**REQUIRED WORK**
Turn the lines below into a Markdown table with a Row column holding the row number and a Line column holding the line's text. Leave out the blank lines.

* * *

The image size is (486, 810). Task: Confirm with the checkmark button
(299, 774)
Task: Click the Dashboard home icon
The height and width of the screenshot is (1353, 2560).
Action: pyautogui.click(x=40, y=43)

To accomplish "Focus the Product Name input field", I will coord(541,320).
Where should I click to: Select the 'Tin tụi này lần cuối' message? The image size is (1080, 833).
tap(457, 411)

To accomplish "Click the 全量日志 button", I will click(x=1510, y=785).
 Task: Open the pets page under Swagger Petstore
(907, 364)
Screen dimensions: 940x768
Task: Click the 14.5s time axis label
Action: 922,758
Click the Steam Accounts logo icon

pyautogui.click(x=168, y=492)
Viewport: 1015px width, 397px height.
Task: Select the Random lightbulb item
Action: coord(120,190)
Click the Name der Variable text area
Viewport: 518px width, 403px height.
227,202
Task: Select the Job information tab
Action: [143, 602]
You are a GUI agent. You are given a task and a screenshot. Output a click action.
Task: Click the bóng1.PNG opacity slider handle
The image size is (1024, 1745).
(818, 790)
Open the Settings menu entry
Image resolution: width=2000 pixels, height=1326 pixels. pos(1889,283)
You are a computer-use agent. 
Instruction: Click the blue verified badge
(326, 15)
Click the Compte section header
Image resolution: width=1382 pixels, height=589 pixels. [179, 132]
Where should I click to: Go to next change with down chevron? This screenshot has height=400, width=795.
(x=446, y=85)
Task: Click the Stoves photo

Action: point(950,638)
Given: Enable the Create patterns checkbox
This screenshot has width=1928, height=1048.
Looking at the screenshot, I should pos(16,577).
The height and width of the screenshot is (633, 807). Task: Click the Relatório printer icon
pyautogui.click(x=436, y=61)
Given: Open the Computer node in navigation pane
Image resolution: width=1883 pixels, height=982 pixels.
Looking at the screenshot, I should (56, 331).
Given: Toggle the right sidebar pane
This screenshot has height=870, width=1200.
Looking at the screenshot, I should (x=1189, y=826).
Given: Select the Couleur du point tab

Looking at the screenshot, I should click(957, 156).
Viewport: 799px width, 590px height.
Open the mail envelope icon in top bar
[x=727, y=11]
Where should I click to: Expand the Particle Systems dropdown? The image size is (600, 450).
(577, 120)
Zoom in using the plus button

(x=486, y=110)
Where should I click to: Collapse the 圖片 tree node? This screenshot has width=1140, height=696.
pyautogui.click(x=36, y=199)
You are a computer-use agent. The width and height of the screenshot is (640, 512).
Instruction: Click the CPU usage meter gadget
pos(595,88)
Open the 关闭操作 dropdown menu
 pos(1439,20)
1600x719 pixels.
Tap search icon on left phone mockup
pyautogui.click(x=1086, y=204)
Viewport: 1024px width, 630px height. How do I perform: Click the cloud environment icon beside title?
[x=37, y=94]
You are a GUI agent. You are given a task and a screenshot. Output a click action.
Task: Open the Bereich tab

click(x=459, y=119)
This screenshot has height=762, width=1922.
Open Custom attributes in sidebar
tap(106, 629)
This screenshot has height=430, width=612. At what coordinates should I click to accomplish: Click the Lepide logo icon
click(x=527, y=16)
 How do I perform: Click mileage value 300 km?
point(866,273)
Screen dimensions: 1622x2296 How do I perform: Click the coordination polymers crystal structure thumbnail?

* * *

**RESPONSE TO THE TASK**
| Row | Line |
|---|---|
| 1 | The image size is (486, 810). Task: Confirm with the checkmark button |
| 2 | (299, 774) |
| 3 | Task: Click the Dashboard home icon |
| 4 | The height and width of the screenshot is (1353, 2560). |
| 5 | Action: pyautogui.click(x=40, y=43) |
| 6 | To accomplish "Focus the Product Name input field", I will coord(541,320). |
| 7 | Where should I click to: Select the 'Tin tụi này lần cuối' message? The image size is (1080, 833). |
| 8 | tap(457, 411) |
| 9 | To accomplish "Click the 全量日志 button", I will click(x=1510, y=785). |
| 10 |  Task: Open the pets page under Swagger Petstore |
| 11 | (907, 364) |
| 12 | Screen dimensions: 940x768 |
| 13 | Task: Click the 14.5s time axis label |
| 14 | Action: 922,758 |
| 15 | Click the Steam Accounts logo icon |
| 16 | pyautogui.click(x=168, y=492) |
| 17 | Viewport: 1015px width, 397px height. |
| 18 | Task: Select the Random lightbulb item |
| 19 | Action: coord(120,190) |
| 20 | Click the Name der Variable text area |
| 21 | Viewport: 518px width, 403px height. |
| 22 | 227,202 |
| 23 | Task: Select the Job information tab |
| 24 | Action: [143, 602] |
| 25 | You are a GUI agent. You are given a task and a screenshot. Output a click action. |
| 26 | Task: Click the bóng1.PNG opacity slider handle |
| 27 | The image size is (1024, 1745). |
| 28 | (818, 790) |
| 29 | Open the Settings menu entry |
| 30 | Image resolution: width=2000 pixels, height=1326 pixels. pos(1889,283) |
| 31 | You are a computer-use agent.  |
| 32 | Instruction: Click the blue verified badge |
| 33 | (326, 15) |
| 34 | Click the Compte section header |
| 35 | Image resolution: width=1382 pixels, height=589 pixels. [179, 132] |
| 36 | Where should I click to: Go to next change with down chevron? This screenshot has height=400, width=795. |
| 37 | (x=446, y=85) |
| 38 | Task: Click the Stoves photo |
| 39 | Action: point(950,638) |
| 40 | Given: Enable the Create patterns checkbox |
| 41 | This screenshot has width=1928, height=1048. |
| 42 | Looking at the screenshot, I should pos(16,577). |
| 43 | The height and width of the screenshot is (633, 807). Task: Click the Relatório printer icon |
| 44 | pyautogui.click(x=436, y=61) |
| 45 | Given: Open the Computer node in navigation pane |
| 46 | Image resolution: width=1883 pixels, height=982 pixels. |
| 47 | Looking at the screenshot, I should (56, 331). |
| 48 | Given: Toggle the right sidebar pane |
| 49 | This screenshot has height=870, width=1200. |
| 50 | Looking at the screenshot, I should (x=1189, y=826). |
| 51 | Given: Select the Couleur du point tab |
| 52 | Looking at the screenshot, I should click(957, 156). |
| 53 | Viewport: 799px width, 590px height. |
| 54 | Open the mail envelope icon in top bar |
| 55 | [x=727, y=11] |
| 56 | Where should I click to: Expand the Particle Systems dropdown? The image size is (600, 450). |
| 57 | (577, 120) |
| 58 | Zoom in using the plus button |
| 59 | (x=486, y=110) |
| 60 | Where should I click to: Collapse the 圖片 tree node? This screenshot has width=1140, height=696. |
| 61 | pyautogui.click(x=36, y=199) |
| 62 | You are a computer-use agent. The width and height of the screenshot is (640, 512). |
| 63 | Instruction: Click the CPU usage meter gadget |
| 64 | pos(595,88) |
| 65 | Open the 关闭操作 dropdown menu |
| 66 |  pos(1439,20) |
| 67 | 1600x719 pixels. |
| 68 | Tap search icon on left phone mockup |
| 69 | pyautogui.click(x=1086, y=204) |
| 70 | Viewport: 1024px width, 630px height. How do I perform: Click the cloud environment icon beside title? |
| 71 | [x=37, y=94] |
| 72 | You are a GUI agent. You are given a task and a screenshot. Output a click action. |
| 73 | Task: Open the Bereich tab |
| 74 | click(x=459, y=119) |
| 75 | This screenshot has height=762, width=1922. |
| 76 | Open Custom attributes in sidebar |
| 77 | tap(106, 629) |
| 78 | This screenshot has height=430, width=612. At what coordinates should I click to accomplish: Click the Lepide logo icon |
| 79 | click(x=527, y=16) |
| 80 |  How do I perform: Click mileage value 300 km? |
| 81 | point(866,273) |
| 82 | Screen dimensions: 1622x2296 How do I perform: Click the coordination polymers crystal structure thumbnail? |